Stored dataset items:
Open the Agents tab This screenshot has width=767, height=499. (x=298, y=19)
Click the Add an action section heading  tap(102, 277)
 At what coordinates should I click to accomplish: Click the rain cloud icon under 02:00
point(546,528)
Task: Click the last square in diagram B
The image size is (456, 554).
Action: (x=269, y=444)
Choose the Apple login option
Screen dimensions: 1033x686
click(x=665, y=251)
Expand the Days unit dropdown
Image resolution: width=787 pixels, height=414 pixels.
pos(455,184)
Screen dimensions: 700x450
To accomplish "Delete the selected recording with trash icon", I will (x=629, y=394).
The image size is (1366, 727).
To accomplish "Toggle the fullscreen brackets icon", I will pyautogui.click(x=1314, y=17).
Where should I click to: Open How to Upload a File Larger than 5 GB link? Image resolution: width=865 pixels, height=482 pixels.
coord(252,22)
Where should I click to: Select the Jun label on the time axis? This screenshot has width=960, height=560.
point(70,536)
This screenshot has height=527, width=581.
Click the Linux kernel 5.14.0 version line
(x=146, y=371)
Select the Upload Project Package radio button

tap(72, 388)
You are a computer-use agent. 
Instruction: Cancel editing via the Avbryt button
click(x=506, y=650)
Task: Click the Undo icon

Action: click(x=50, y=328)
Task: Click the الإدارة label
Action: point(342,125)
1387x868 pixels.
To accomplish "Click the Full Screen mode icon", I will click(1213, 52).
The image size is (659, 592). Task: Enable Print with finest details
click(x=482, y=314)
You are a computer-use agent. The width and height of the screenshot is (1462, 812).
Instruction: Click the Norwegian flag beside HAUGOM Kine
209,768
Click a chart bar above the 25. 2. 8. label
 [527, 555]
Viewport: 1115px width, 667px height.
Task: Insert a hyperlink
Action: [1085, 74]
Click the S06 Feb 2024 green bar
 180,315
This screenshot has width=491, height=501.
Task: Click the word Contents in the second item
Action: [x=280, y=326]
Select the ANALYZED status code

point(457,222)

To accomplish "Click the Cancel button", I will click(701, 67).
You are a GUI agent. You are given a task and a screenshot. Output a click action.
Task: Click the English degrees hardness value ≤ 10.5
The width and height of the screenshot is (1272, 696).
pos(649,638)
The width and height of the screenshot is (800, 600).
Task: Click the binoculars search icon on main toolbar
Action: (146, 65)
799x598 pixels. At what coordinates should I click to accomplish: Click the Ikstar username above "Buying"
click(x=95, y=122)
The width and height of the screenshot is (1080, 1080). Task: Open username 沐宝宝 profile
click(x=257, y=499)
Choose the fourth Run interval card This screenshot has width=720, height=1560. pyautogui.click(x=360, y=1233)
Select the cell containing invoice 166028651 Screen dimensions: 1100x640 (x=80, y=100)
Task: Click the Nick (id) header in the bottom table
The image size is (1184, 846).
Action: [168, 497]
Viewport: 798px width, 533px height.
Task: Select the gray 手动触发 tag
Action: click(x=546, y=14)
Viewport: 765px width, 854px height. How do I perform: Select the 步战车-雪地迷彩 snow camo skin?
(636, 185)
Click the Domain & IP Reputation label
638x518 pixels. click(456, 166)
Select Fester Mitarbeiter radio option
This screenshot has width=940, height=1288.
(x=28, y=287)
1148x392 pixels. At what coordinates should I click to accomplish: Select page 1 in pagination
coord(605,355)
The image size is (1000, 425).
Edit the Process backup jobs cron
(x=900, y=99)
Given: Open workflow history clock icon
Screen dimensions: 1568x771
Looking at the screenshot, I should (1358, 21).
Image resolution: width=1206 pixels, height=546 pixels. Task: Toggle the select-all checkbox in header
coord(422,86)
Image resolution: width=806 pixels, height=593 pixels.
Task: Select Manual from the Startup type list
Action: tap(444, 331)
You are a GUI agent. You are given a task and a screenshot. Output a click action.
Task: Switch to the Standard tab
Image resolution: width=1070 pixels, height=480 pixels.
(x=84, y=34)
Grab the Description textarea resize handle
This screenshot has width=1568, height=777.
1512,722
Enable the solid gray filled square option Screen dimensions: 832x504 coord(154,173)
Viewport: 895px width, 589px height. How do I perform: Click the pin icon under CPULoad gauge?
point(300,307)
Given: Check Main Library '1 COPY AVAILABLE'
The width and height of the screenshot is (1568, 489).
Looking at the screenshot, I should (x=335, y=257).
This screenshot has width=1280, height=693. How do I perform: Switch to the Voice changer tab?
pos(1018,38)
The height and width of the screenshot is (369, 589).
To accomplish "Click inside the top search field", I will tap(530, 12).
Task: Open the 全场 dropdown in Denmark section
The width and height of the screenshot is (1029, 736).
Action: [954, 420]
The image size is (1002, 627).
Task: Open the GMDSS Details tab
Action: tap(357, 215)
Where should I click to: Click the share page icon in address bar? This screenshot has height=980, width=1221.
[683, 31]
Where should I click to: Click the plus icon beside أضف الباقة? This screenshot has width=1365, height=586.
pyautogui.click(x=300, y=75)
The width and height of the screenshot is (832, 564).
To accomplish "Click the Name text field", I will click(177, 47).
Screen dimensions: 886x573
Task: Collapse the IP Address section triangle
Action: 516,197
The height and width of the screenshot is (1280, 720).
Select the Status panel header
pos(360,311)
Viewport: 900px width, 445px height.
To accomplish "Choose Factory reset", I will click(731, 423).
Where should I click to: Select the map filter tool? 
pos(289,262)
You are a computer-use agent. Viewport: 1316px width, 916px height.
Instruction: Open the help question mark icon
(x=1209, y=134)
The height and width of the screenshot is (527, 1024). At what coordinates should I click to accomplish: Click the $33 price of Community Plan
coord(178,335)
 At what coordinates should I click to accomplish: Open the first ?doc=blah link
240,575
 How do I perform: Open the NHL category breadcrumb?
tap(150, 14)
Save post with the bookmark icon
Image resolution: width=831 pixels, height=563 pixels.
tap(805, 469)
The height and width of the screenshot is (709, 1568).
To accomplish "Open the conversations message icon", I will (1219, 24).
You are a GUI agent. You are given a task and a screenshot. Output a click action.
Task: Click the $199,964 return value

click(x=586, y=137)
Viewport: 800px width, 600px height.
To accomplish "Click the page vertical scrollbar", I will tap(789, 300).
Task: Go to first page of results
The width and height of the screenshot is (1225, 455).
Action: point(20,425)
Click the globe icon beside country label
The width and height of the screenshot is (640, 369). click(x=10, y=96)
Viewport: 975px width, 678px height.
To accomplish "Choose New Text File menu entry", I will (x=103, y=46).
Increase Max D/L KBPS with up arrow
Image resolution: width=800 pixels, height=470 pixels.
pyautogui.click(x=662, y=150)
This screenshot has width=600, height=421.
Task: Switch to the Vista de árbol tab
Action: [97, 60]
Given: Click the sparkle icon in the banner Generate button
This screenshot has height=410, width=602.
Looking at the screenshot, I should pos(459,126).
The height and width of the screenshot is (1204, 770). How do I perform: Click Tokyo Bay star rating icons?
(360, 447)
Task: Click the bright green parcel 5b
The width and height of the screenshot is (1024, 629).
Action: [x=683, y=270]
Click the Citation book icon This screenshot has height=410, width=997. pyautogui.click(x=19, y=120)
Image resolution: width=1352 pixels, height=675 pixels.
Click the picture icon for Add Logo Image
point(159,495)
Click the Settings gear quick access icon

Task statement: Across the records above, show each line containing the word "computer".

Output for this task:
You are a computer-use agent. 
You are a computer-use agent. The width and height of the screenshot is (1462, 812).
You are a computer-use agent. Viewport: 1316px width, 916px height.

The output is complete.